The movie helps. "The Bridge on the River Kwai," made in 1957 by David Lean, leaves some indelible images. The strongest, perhaps, is of the plucky British regiment, captured by the Japanese and marched to a camp near here to build a railroad bridge over the River Kwai.

Alec Guinness plays their spit-and-polish commander, Colonel Nicholson. He heads the column, erect, unbending, with the air of an aristocrat leading a ceremonial review under the gaze of a grateful monarch in dear old England. No need to acknowledge he's a prisoner in an inhospitable jungle, smartly stepping ever closer toward doom.

As they march, exhausted but refusing to yield a bit of their pride, they whistle the Colonel Bogey March. "Dah da, da da da DA DA da " Well, if you've seen the movie, you can't have forgotten the tune. It's been synonymous with bravely marching off into the heart of darkness ever since.

Not long ago, Dutch students marching across a potholed Moscow runway to board a shabby Aeroflot plane spontaneously broke into that same whistle. (They survived their journey, as it happens.)

Today, Kanchanaburi, about 100 miles northwest of Bangkok, is a tree-cosseted town full of convenience stores selling cold Cokes, automated teller machines dispensing cash for the traveler, peaceful Buddhist temples, a museum memorializing the war dead and a cemetery full of their remains.

The museum is set in a long, thatch-roofed hut meant to recall those the prisoners lived in while building what became known as the Death Railway. More than 80,000 conscripted Asian laborers and 12,500 Allied prisoners died building it. But the museum is called the JEATH Museum, after the initials of the six countries involved: Japan, England, America and Australia, Thailand and Holland.

The Japanese oversaw construction of the railroad in 1942 and 1943, using their prisoners to lay 300 miles of track through mountainous jungle. They wanted a railroad running from Burma to Thailand to provide an alternative to supplying their forces by sea.

Japanese engineers estimated it would take five years to build the railroad. The Japanese commanders pushed their prisoners so hard they finished it in 16 months, on Dec. 25, 1943.

This mad rush toward completion lies at the heart of the David Lean film. The Japanese commander orders the British officers to work alongside their men, in violation of the rules of war.

Guinness refuses to budge, and the commander shuts him in a tin hut where he bakes under the sun as if in an oven. The other officers are also tortured. Without their leaders, the men work badly. Finally, acknowledging he has no choice if he wants the work finished quickly, the Japanese commander relents and agrees that the officers will not work.

Guinness, victorious and determined to show the Japanese what British ingenuity is made of, puts his heart and soul into directing the completion of the bridge. The crack British engineers correct Japanese mistakes. The bridge on the River Kwai becomes a monument to British skill and perseverance. The British officers work alongside their men -- but it's their decision.

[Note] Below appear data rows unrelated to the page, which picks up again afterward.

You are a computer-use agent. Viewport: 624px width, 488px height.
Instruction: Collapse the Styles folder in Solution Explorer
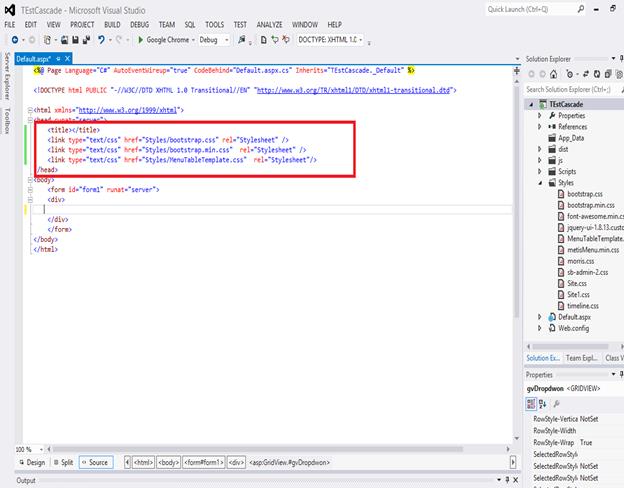[540, 183]
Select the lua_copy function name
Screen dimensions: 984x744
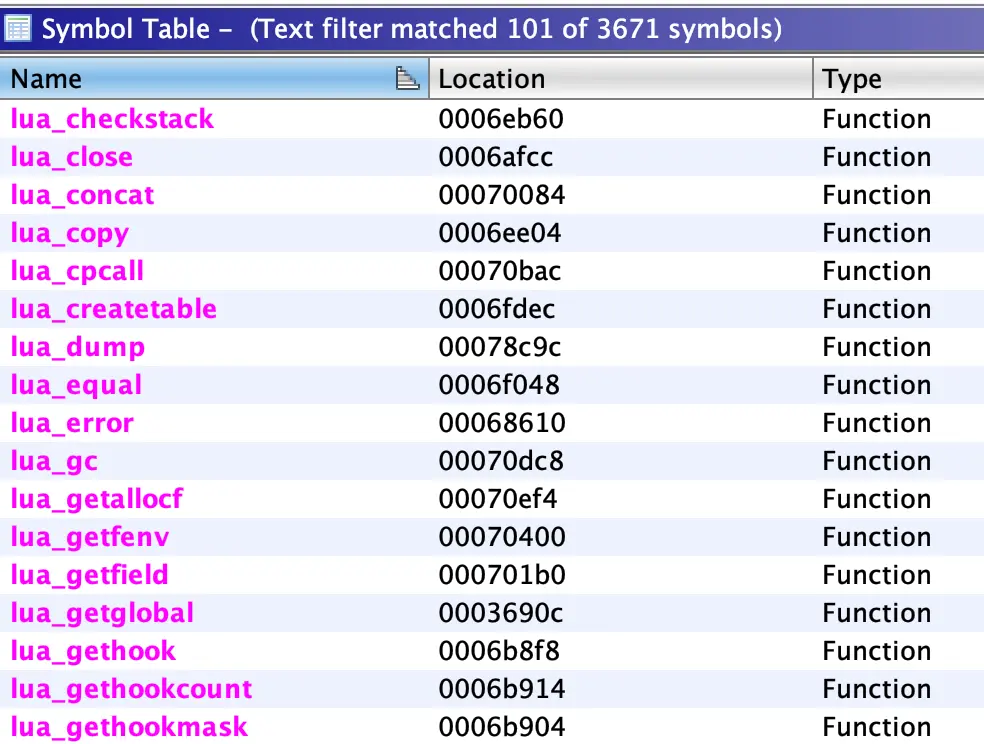click(69, 233)
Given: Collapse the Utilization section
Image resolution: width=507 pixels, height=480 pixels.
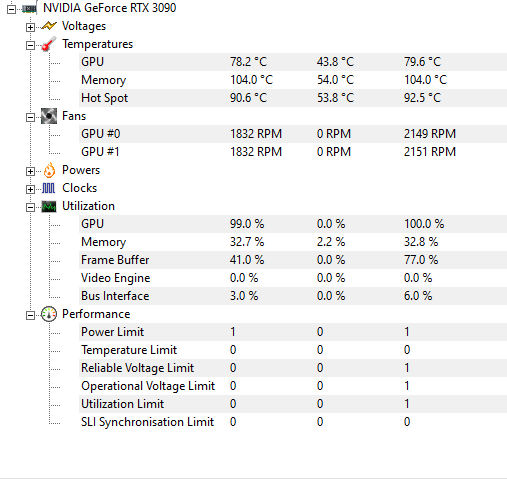Looking at the screenshot, I should point(30,207).
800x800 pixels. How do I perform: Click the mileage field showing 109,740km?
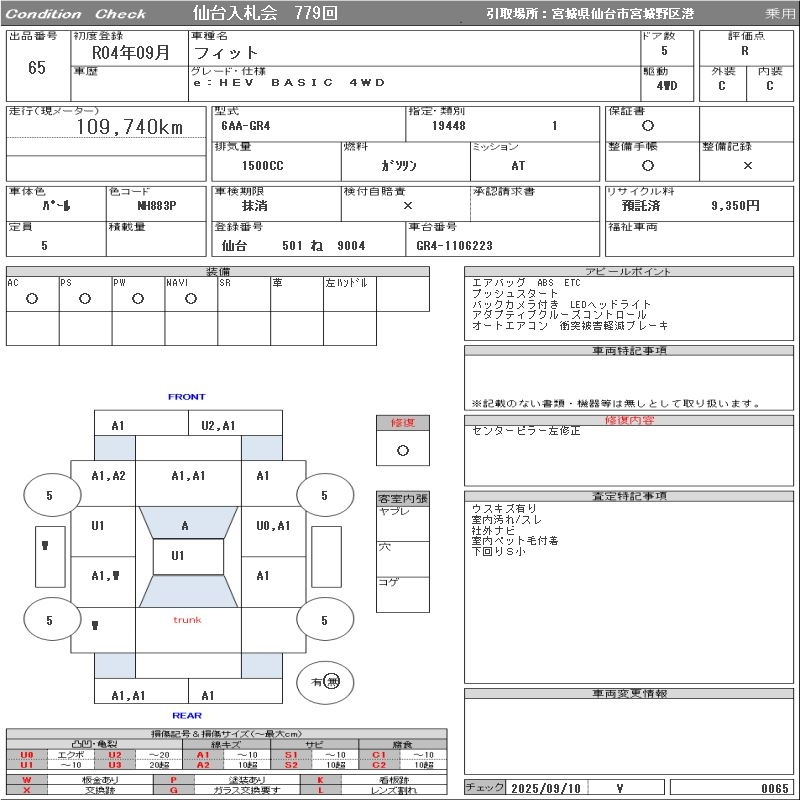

Vanity comes into play -- and cynicism in the form of one of the few U.S. prisoners, played by William Holden, who reluctantly becomes a hero while Guinness marches on to his tragic mistake. It's all sad and even romantic. It won seven Oscars, including best picture, director and actor.

The unimposing hut housing the museum casts all melodrama aside. The museum -- its exhibits of worn photographs, corners curling, captions crudely typed or lettered, yellowing newspaper articles with interviews of survivors -- is extraordinarily moving.

The photographs show emaciated prisoners, often dressed only in loincloths, looking dazed. The newspaper stories -- many of them from Australia, which had 13,000 captured soldiers here -- are full of brutality and bravery.

The museum, which opened in 1977, is operated by a nearby Buddhist temple. The monks give out a simple pamphlet with an admission ticket.

"Dear Visitors," it says, "JEATH Museum has been constructed not for the maintenance of hatred among human beings, especially among the Japanese and allied countries, but to warn and teach us the lesson of how terrible war is."